Instructions to follow:
An exact reprint of the whole listing is what the answer must contain.

Recorded data:
⁂

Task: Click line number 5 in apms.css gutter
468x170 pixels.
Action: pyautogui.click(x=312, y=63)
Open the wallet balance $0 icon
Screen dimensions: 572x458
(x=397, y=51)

⁂

Written answer:
Task: Click line number 5 in apms.css gutter
468x170 pixels.
Action: pyautogui.click(x=312, y=63)
Open the wallet balance $0 icon
Screen dimensions: 572x458
(x=397, y=51)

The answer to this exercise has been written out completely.